Lower Respiratory Tract Infections Flashcards
List the defence mechanisms of LRT.
Mucus Cilia Swallowing, coughing, sneezing Alveolar macrophages and lymphoid tissue Immunoglobulin A Normal flora bacteria - G+ - streptococci, staphylococci
Describe acute bronchitis
Acute inflammation of the bronchial tree leading to a cough.
Cough can last 3 weeks.
Absence of pneumonia.
Usually self-limiting.
Symptoms of acute bronchitis is caused by the acute inflammation of the bronchial tree. What are these symptoms?
Increased mucus production
Oedema of the bronchus
Cough
Wheeze
May have temperature
Infection may be cleared but repair of bronchial wall takes weeks hence patient may still have cough
Pulmonary function tests show bronchial obstruction seen in asthma but will return to normal
What are some self-care treatment options for acute bronchitis?
Honey and lemon Pelargonium Paracetamol/ibuprofen OTC expectorant - guaifenesin OTC antitussive/cough suppressant - pholcodine
Describe community acquired pneumonia.
Acute infection of the lung parenchyma caused by bacteria or virus.
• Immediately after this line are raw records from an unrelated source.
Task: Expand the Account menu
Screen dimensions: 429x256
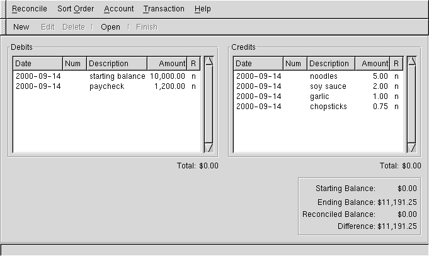Action: click(119, 9)
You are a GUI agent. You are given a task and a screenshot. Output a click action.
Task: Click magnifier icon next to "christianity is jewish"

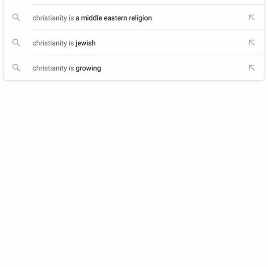pyautogui.click(x=16, y=43)
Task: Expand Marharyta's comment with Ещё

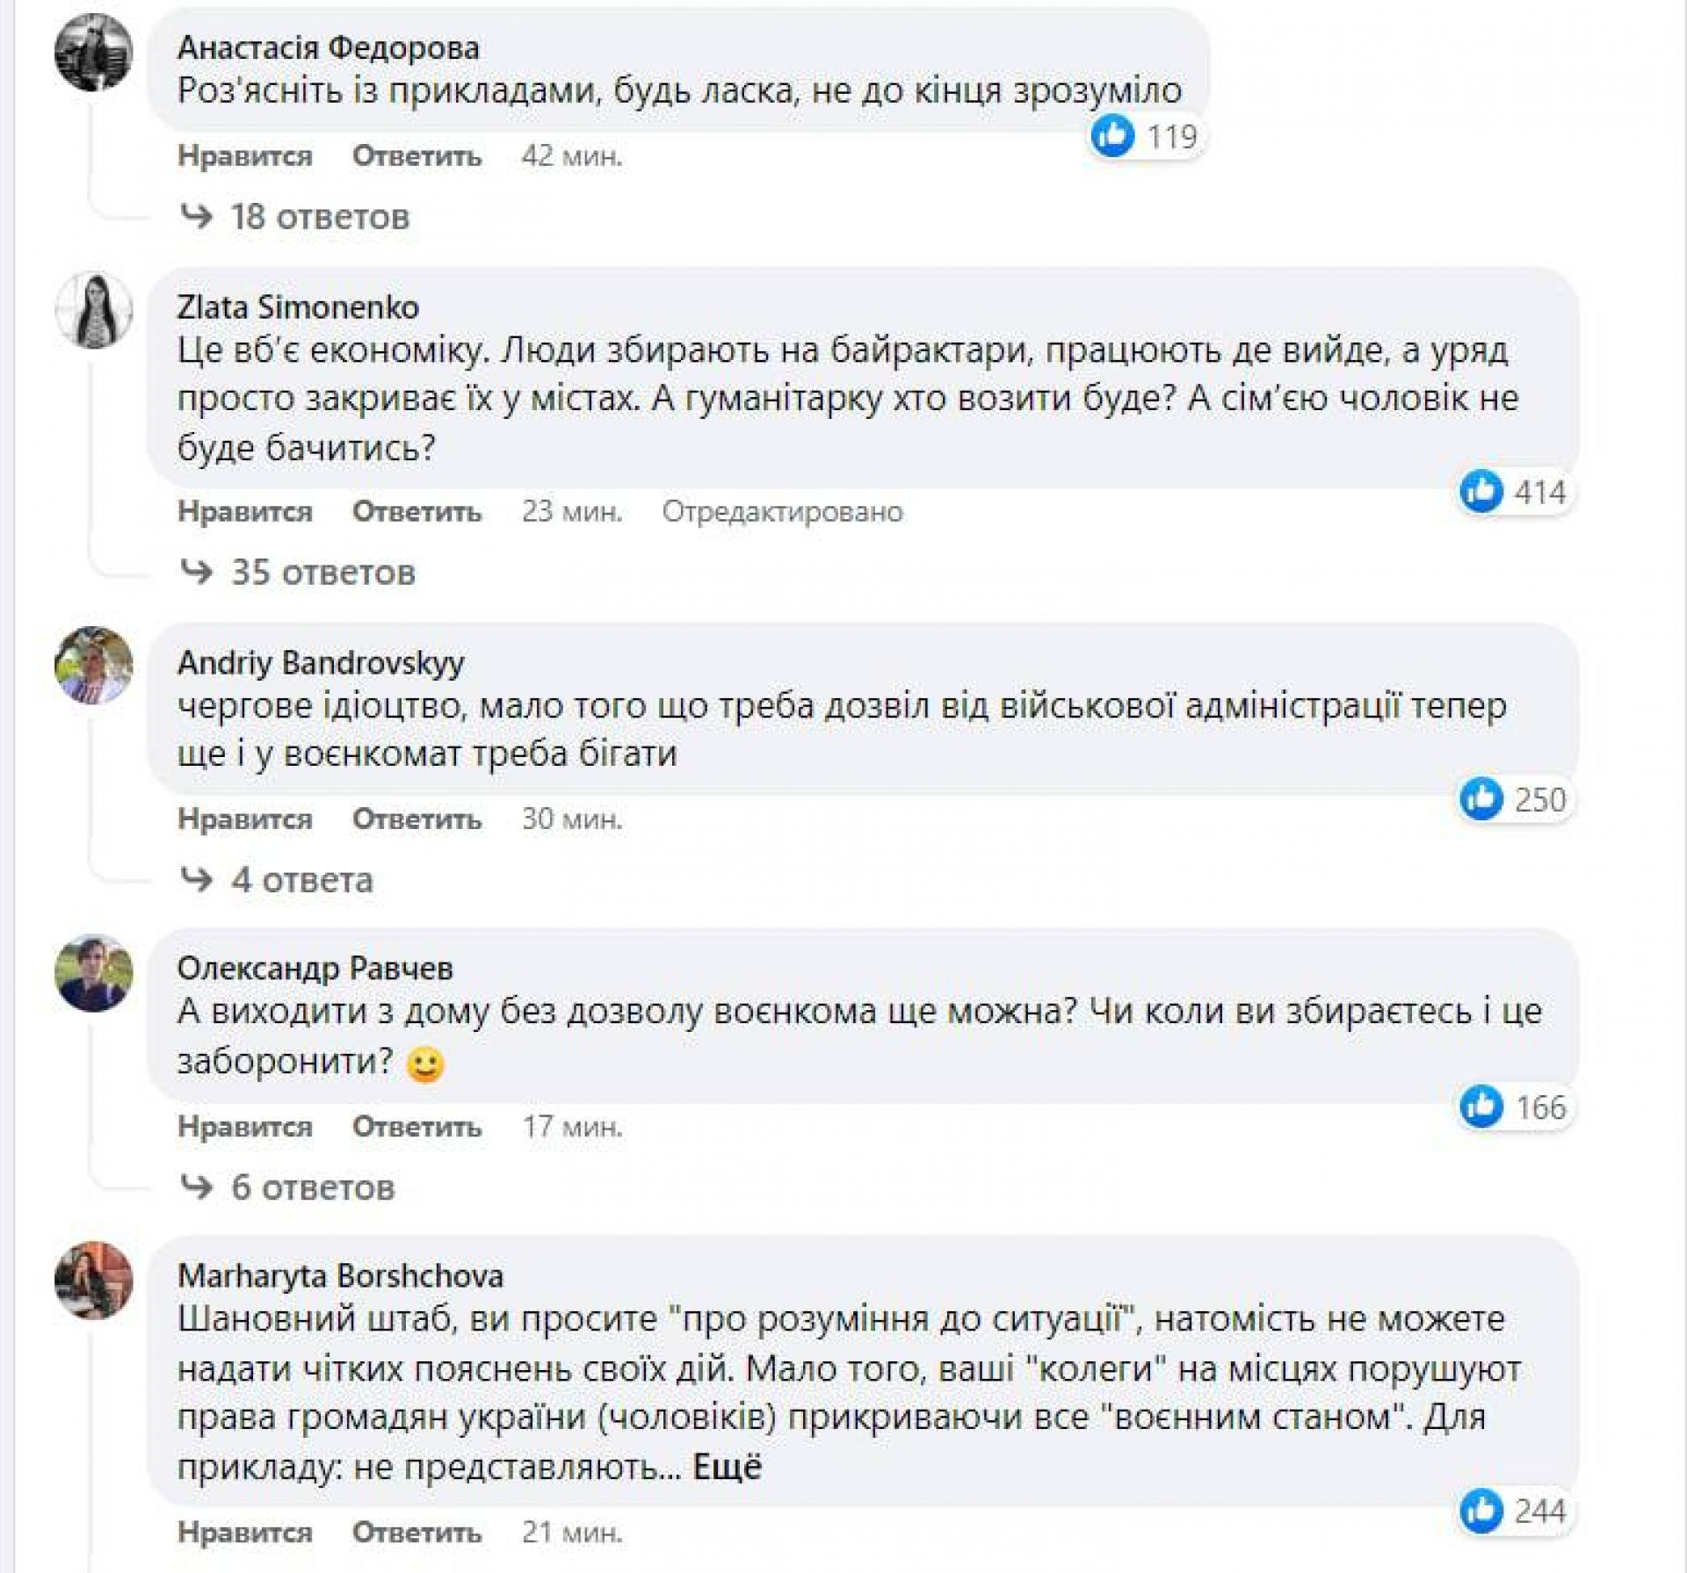Action: coord(727,1468)
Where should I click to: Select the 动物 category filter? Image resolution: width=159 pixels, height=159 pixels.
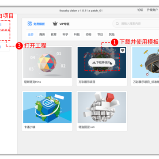(x=88, y=34)
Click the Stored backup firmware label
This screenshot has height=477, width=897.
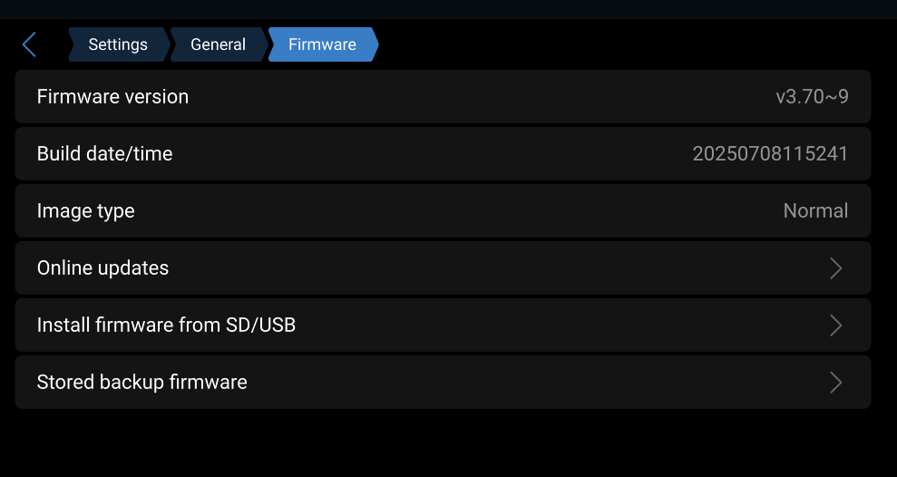pyautogui.click(x=141, y=383)
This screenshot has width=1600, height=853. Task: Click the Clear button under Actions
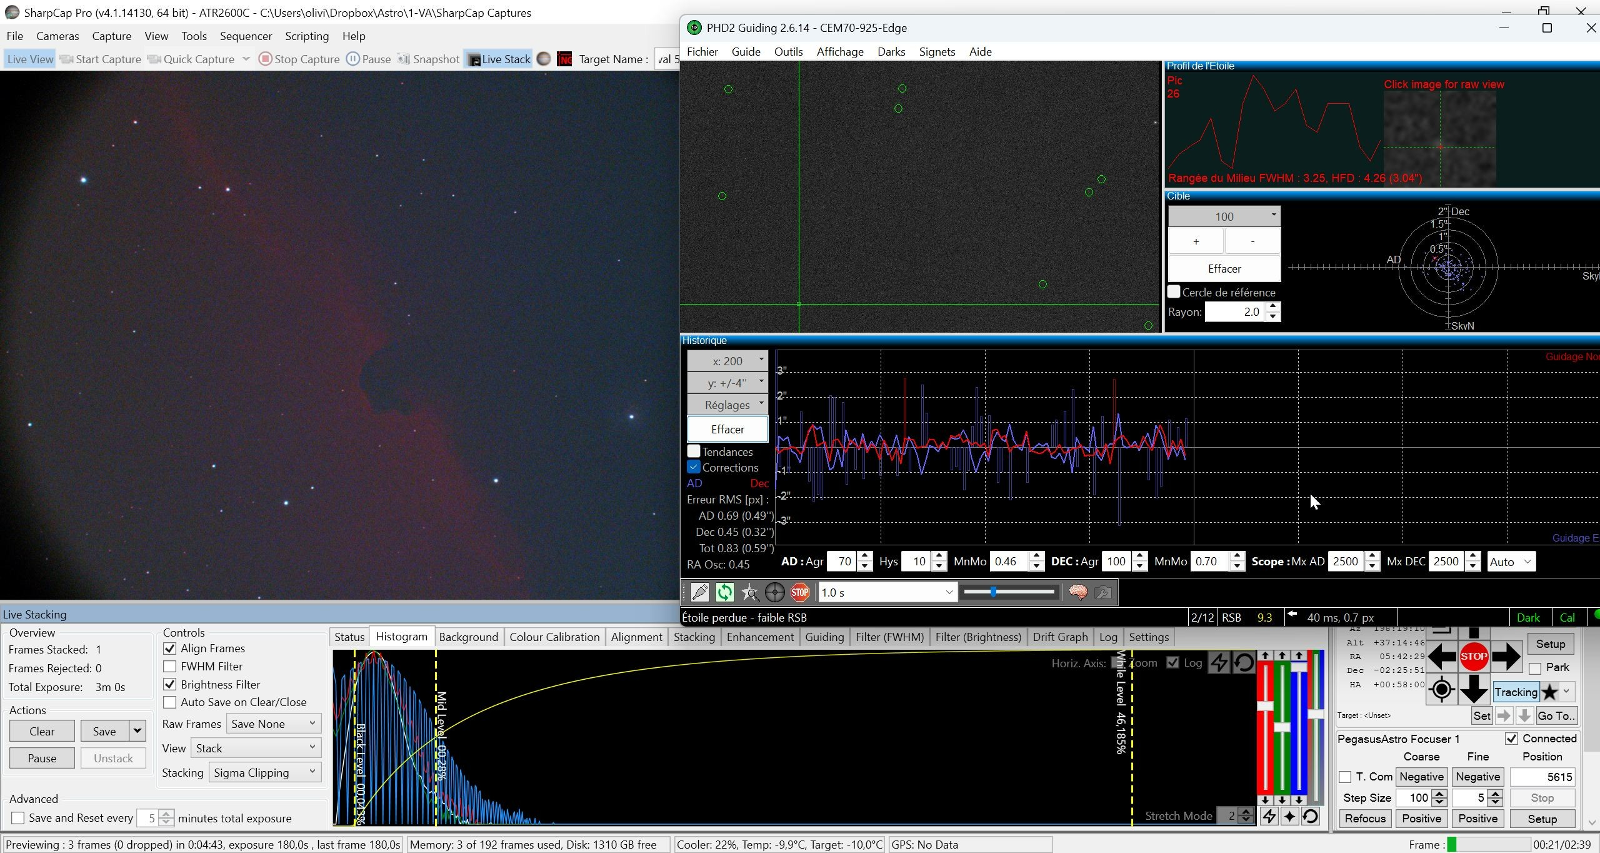42,731
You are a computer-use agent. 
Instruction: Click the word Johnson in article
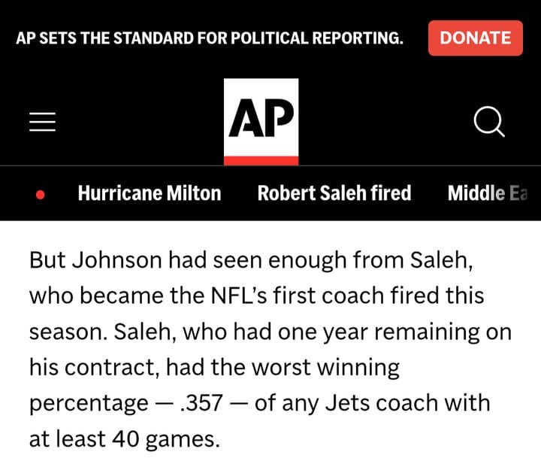point(117,259)
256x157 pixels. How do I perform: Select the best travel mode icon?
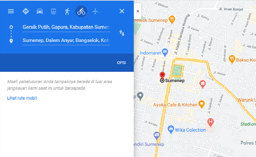[x=26, y=11]
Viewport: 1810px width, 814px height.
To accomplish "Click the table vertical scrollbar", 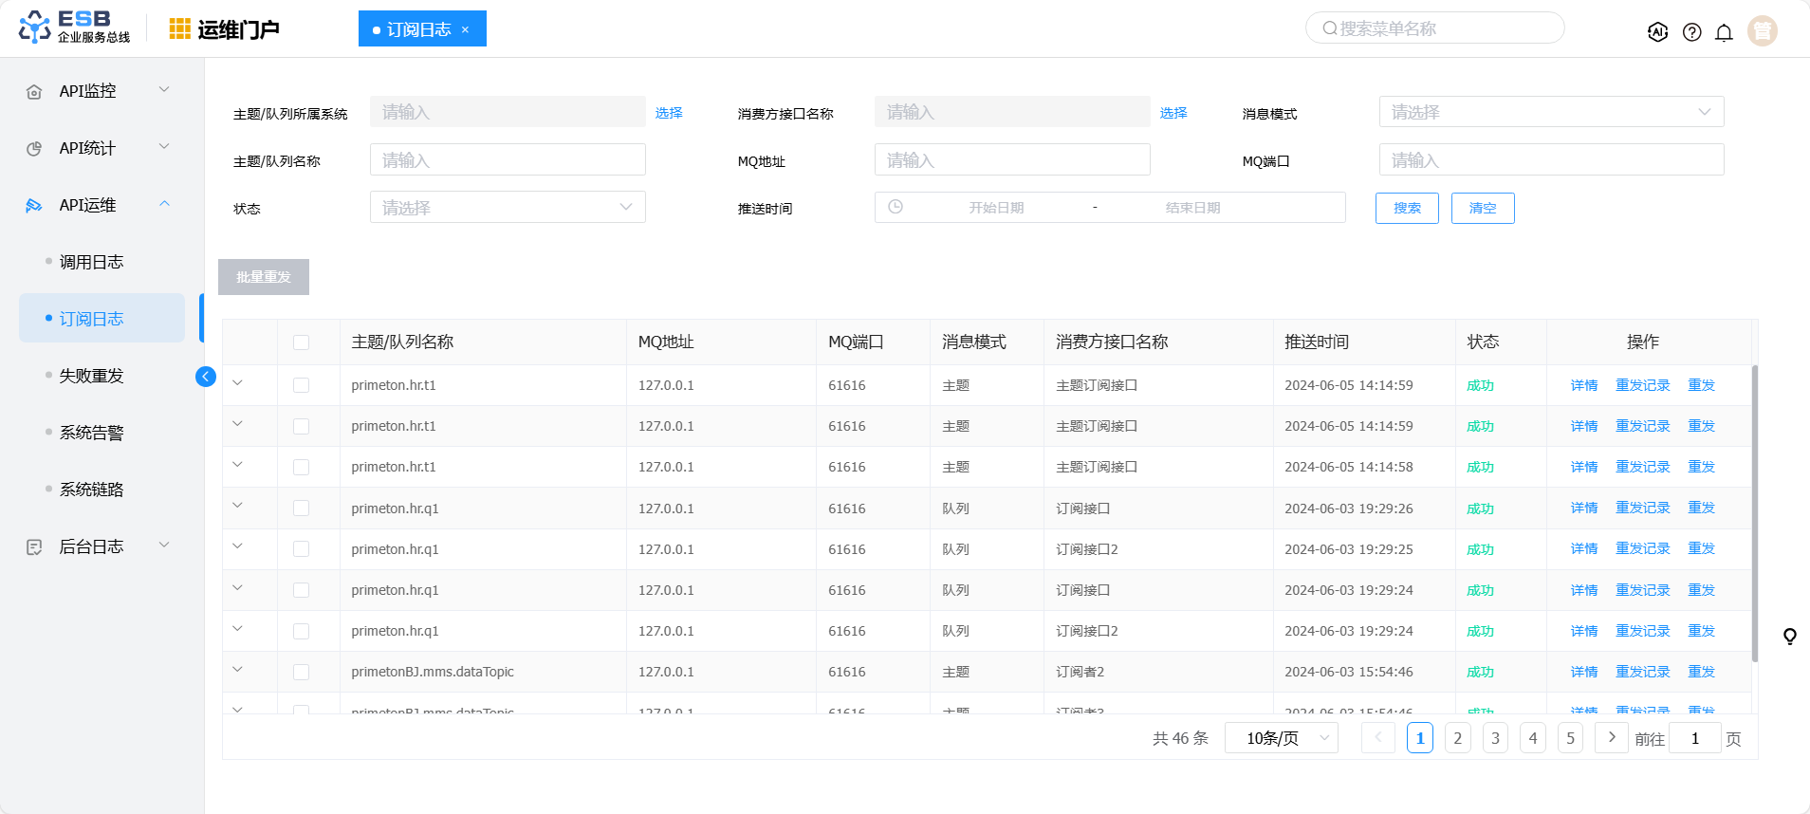I will tap(1754, 512).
Causes localised collapse and consolidation of alveolar sacs causing impaired gas exchange.
What are the complications of community acquired pneumonia?
Pleural effusion - build up of excess fluid between pleural membrane and lungs.
Lung abscesses - pus-filled cavity in your lung surrounded by inflamed tissue.
Acute respiratory disease syndrome (ARDS) - life-threatening lung injury that allows fluid to leak into the lungs.
Septic shock - dangerous drop in blood pressure.
What are the 8 risk factors for developing community acquired pneumonia?
Age = >65 Residence in healthcare setting COPD Smoker/exposure to cigarette smoke Alcohol abuse Poor oral hygiene Contact with children Use of acid regulating drugs
What are the symptoms (7) of community acquired pneumonia?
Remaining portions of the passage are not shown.